There are actually two schools of thought in the nutrition circle. One school still insists on "prioritizing regular eating." They say that the secretion of digestive enzymes in the gastrointestinal tract has a fixed rhythm, and eating at a fixed time for a long time can form a conditioned reflex in the gastrointestinal tract, making digestion and absorption more efficient, and making gastrointestinal diseases less likely to occur. This point of view is indeed applicable to people with stable schedules and no special circumstances. For example, office workers who work from 9 to 5 and seldom stay up late. If they follow the rhythm of "eating breakfast 1-2 hours after getting up, 4-6 hours between meals, and finishing dinner 2-3 hours before going to bed", there will basically be no problems. Many friends around me who have good gastrointestinal problems maintain similar meal times all year round. They don't need to remember them deliberately, and they will naturally be hungry when the time comes.
The other group advocates "rhythm matching" and believes that everyone's biological clock is different, and forcing a meal time will disrupt the metabolic rhythm. The most typical ones are those who need to work long shifts and young people who are accustomed to going to bed late and getting up late. You can't let an emergency nurse who gets off work at 2 a.m. and wakes up at 10 a.m. every day have to get up to have breakfast at 7 a.m., right? In this case, postpone all three meals to three hours, have breakfast and lunch at 11 o'clock, eat something at 16 o'clock to make up for the consumption, and have dinner at 21 o'clock. As long as the interval is appropriate and there is no gastrointestinal burden after eating, it will be healthier than forcing the standard time. The 16+8 light fast that has been popular in the past two years actually follows this logic. As long as the eating time is controlled within an 8-hour window, whether you eat from 10 to 18 o'clock or from 12 to 20 o'clock, as long as you don't have dizziness, fatigue, or hypoglycemia, it is completely feasible.
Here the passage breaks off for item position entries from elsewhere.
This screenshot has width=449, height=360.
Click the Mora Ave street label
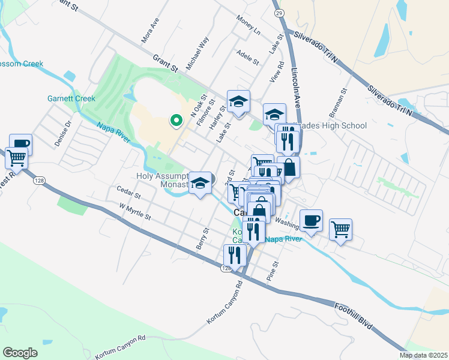149,30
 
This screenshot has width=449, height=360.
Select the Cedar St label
128,196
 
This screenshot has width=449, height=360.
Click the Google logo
20,353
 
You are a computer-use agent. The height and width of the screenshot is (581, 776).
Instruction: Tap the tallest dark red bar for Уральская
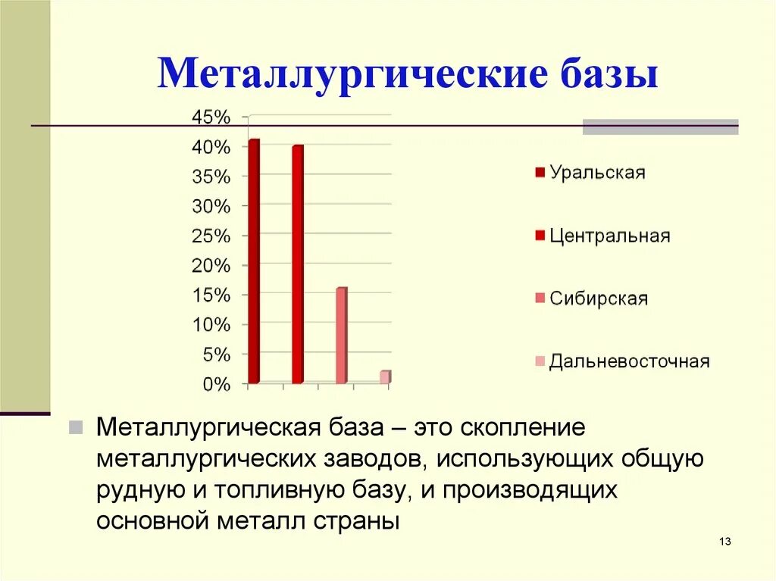point(253,261)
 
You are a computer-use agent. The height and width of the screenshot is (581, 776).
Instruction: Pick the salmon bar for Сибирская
point(341,335)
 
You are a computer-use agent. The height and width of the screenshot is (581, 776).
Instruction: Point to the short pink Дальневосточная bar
point(385,376)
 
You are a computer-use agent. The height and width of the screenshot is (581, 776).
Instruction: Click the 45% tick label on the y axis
point(208,117)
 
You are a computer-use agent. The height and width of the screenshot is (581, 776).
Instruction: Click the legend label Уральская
point(597,172)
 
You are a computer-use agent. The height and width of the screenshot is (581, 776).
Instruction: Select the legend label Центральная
point(610,236)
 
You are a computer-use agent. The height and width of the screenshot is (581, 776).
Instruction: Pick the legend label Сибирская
point(599,298)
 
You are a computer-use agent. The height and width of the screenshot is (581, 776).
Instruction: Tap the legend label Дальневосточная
point(630,361)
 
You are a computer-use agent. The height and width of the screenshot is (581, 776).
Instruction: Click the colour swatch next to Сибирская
point(540,298)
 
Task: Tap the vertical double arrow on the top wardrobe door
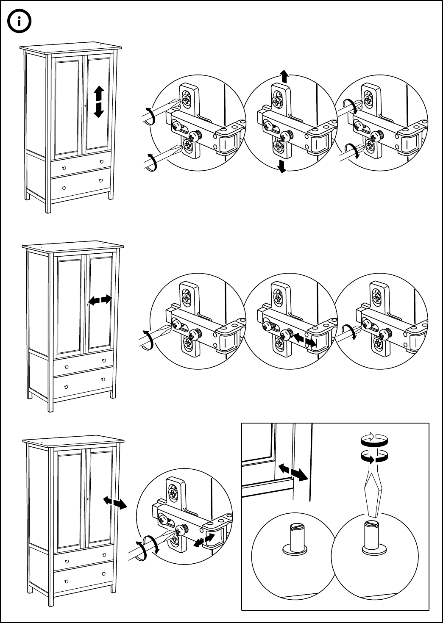click(x=98, y=102)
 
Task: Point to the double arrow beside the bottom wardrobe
click(x=115, y=503)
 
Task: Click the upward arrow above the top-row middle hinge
click(x=284, y=77)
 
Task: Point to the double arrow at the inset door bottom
click(x=293, y=472)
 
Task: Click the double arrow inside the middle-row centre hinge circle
click(x=305, y=340)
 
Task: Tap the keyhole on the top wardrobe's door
click(x=85, y=105)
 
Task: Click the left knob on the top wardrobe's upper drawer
click(x=64, y=168)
I have a friend who is a designer who always starts working in the afternoon, so he sets his eating window from 13:00 to 21:00. He has persisted for more than half a year, and his physical examination indicators are much better than before when he had to eat dinner at 6 o'clock and get up to eat instant noodles in the middle of the night.
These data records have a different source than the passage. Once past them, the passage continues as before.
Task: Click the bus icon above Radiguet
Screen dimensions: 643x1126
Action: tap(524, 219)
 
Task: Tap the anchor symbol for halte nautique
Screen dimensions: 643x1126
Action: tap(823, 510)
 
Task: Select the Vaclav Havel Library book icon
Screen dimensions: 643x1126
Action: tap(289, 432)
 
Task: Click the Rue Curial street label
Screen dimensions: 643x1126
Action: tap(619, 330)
Another controversial point is whether to eat extra meals. Some people say that adding a small snack between meals can stabilize blood sugar and avoid eating too much at the next meal. Others say that frequent eating will keep the gastrointestinal tract in a working state without rest, and will continue to secrete insulin, which is not conducive to weight control. In fact, this also depends on the individual situation. If you are prone to hypoglycemia or consume a lot of daily energy (such as running out frequently or exercising more than three times a week), it is absolutely fine to add a small apple, a small handful of nuts, and half a box of sugar-free yogurt at 10 a.m. and 4 p.m. ; But if you have a large body weight, are controlling sugar, and are not hungry at all between meals, then there is absolutely no need to force extra meals. Don’t put a burden on your gastrointestinal tract just to make up for the so-called "eating less and more meals".
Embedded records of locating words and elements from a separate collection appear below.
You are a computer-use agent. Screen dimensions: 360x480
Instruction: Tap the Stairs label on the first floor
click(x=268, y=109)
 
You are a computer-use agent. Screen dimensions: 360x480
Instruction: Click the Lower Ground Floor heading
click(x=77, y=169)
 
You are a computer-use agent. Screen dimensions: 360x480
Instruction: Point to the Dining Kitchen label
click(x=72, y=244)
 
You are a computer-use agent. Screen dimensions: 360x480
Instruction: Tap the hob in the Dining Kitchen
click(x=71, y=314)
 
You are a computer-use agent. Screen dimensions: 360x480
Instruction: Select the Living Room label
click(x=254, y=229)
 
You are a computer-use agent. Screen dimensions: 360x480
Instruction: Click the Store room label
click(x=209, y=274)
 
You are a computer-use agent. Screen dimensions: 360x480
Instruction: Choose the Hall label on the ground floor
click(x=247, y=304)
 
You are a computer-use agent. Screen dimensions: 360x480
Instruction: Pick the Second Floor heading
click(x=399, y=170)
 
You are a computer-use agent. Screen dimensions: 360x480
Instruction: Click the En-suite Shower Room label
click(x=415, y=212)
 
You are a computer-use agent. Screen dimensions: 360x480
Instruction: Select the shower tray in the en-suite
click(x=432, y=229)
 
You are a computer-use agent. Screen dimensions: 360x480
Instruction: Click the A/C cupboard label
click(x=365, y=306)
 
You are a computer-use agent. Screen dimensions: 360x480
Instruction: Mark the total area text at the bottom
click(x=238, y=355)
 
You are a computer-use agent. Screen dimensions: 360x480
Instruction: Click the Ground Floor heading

After all, the core criterion for judging healthy eating time is your own feelings: you feel comfortable after eating, you don't get hungry soon, and you don't feel full, you can persist for a long time, and you don't feel like it's a task when it's time to eat. That's enough. There is really no need to worry about other people's schedules. After all, your body is much more reliable than those cold numbers.
Disclaimer:
1. This article is sourced from the Internet. All content represents the author's personal views only and does not reflect the stance of this website. The author shall be solely responsible for the content.
2. Part of the content on this website is compiled from the Internet. This website shall not be liable for any civil disputes, administrative penalties, or other losses arising from improper reprinting or citation.